## Recorded data:
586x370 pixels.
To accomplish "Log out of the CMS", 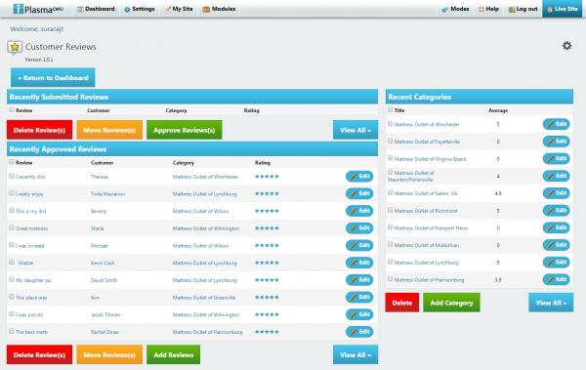I will (523, 9).
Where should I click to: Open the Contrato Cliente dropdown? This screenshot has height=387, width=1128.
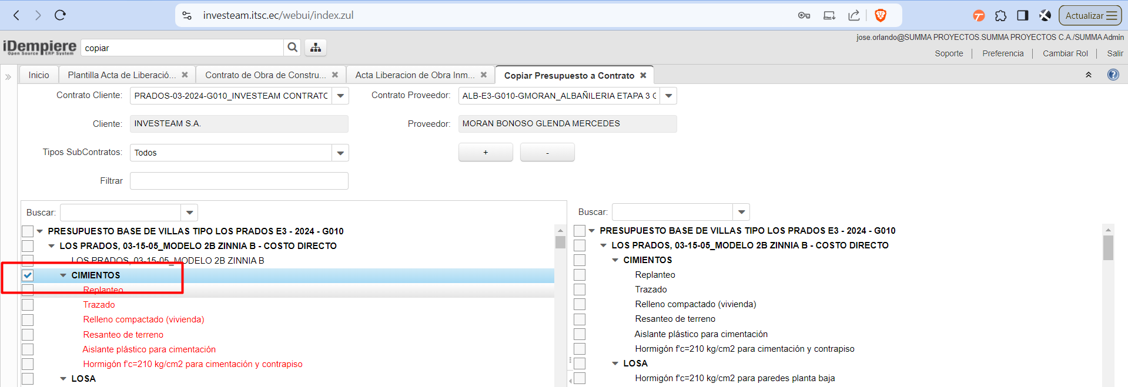coord(340,96)
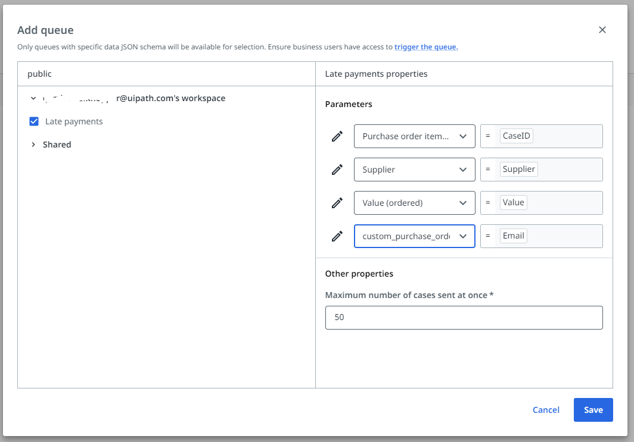The image size is (634, 442).
Task: Open the trigger the queue link
Action: pos(426,47)
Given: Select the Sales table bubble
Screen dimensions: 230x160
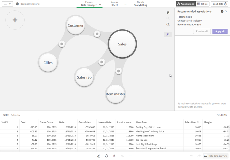Looking at the screenshot, I should pyautogui.click(x=122, y=44).

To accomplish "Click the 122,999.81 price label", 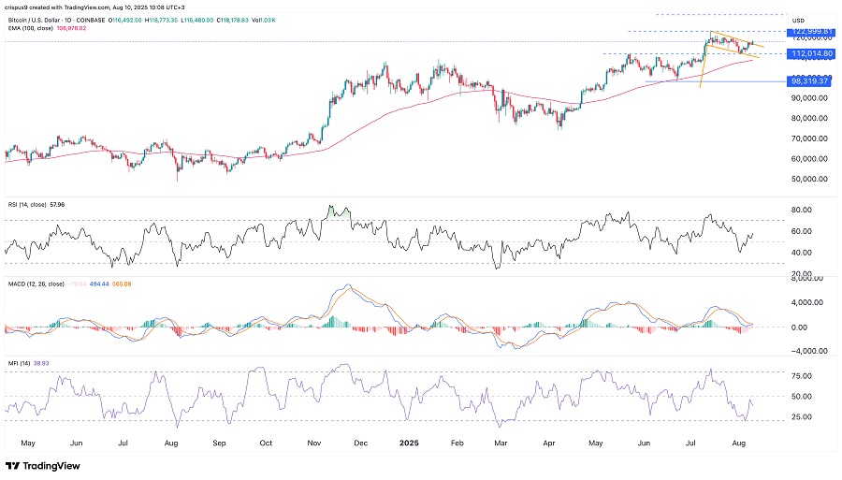I will 811,31.
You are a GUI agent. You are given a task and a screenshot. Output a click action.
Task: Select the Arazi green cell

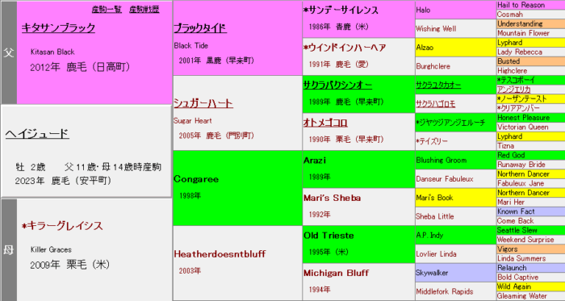[x=358, y=169]
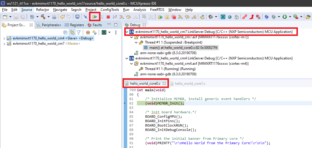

## Task:
Extract only the lines from the line containing "You are a GUI" through the final line of the listing above, unchanged; pictures stay out of the copy.

## Response to this exercise:
You are a GUI agent. You are given a task and a screenshot. Output a click action.
Task: Select the Arazi green cell

[x=358, y=169]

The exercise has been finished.